**Data for this exercise**

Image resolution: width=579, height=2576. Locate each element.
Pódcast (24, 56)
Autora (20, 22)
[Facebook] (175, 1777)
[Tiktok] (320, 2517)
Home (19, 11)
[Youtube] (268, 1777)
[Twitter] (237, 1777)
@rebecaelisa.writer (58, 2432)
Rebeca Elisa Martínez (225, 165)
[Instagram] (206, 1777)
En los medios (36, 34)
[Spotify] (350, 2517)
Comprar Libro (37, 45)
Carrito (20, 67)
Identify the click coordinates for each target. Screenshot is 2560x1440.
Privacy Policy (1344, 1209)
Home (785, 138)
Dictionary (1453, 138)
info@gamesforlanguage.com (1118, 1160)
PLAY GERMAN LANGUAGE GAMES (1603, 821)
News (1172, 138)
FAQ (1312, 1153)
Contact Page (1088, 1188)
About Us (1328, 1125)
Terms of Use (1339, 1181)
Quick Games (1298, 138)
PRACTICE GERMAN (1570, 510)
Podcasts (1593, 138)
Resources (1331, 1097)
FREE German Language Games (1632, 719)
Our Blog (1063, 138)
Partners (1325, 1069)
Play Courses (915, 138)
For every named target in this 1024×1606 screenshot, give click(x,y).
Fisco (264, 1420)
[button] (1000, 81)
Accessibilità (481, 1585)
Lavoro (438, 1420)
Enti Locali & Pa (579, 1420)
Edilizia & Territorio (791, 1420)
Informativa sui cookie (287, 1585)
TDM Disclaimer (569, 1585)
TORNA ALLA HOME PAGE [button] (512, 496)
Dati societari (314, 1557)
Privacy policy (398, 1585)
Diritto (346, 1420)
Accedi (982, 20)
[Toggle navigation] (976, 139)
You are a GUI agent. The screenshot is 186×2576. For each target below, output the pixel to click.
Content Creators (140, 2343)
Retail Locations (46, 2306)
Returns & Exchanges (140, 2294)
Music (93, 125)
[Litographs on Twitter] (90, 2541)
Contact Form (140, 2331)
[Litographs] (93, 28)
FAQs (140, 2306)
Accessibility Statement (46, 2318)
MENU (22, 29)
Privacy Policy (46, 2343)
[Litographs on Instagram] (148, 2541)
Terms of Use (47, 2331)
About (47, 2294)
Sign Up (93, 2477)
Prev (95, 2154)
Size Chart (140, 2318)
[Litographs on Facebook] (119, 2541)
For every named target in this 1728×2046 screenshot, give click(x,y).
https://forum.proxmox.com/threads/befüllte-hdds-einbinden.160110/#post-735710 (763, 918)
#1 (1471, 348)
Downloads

**Work instruction**
For every line in the material, write out an exact copy.

**Response area**
Image resolution: width=579, height=2576. Locate each element.
Pódcast (24, 56)
Autora (20, 22)
[Facebook] (175, 1777)
[Tiktok] (320, 2517)
Home (19, 11)
[Youtube] (268, 1777)
[Twitter] (237, 1777)
@rebecaelisa.writer (58, 2432)
Rebeca Elisa Martínez (225, 165)
[Instagram] (206, 1777)
En los medios (36, 34)
[Spotify] (350, 2517)
Comprar Libro (37, 45)
Carrito (20, 67)
Identify the click coordinates for each target. Screenshot is 2560x1440.
Privacy Policy (1344, 1209)
Home (785, 138)
Dictionary (1453, 138)
info@gamesforlanguage.com (1118, 1160)
PLAY GERMAN LANGUAGE GAMES (1603, 821)
News (1172, 138)
FAQ (1312, 1153)
Contact Page (1088, 1188)
About Us (1328, 1125)
Terms of Use (1339, 1181)
Quick Games (1298, 138)
PRACTICE GERMAN (1570, 510)
Podcasts (1593, 138)
Resources (1331, 1097)
FREE German Language Games (1632, 719)
Our Blog (1063, 138)
Partners (1325, 1069)
Play Courses (915, 138)
For every named target in this 1024×1606 screenshot, give click(x,y).
Fisco (264, 1420)
[button] (1000, 81)
Accessibilità (481, 1585)
Lavoro (438, 1420)
Enti Locali & Pa (579, 1420)
Edilizia & Territorio (791, 1420)
Informativa sui cookie (287, 1585)
TDM Disclaimer (569, 1585)
TORNA ALLA HOME PAGE [button] (512, 496)
Dati societari (314, 1557)
Privacy policy (398, 1585)
Diritto (346, 1420)
Accedi (982, 20)
[Toggle navigation] (976, 139)
You are a GUI agent. The screenshot is 186×2576. For each target below, output the pixel to click.
Content Creators (140, 2343)
Retail Locations (46, 2306)
Returns & Exchanges (140, 2294)
Music (93, 125)
[Litographs on Twitter] (90, 2541)
Contact Form (140, 2331)
[Litographs] (93, 28)
FAQs (140, 2306)
Accessibility Statement (46, 2318)
MENU (22, 29)
Privacy Policy (46, 2343)
[Litographs on Instagram] (148, 2541)
Terms of Use (47, 2331)
About (47, 2294)
Sign Up (93, 2477)
Prev (95, 2154)
Size Chart (140, 2318)
[Litographs on Facebook] (119, 2541)
For every named target in this 1728×2046 screenshot, give click(x,y).
https://forum.proxmox.com/threads/befüllte-hdds-einbinden.160110/#post-735710 (763, 918)
#1 (1471, 348)
Downloads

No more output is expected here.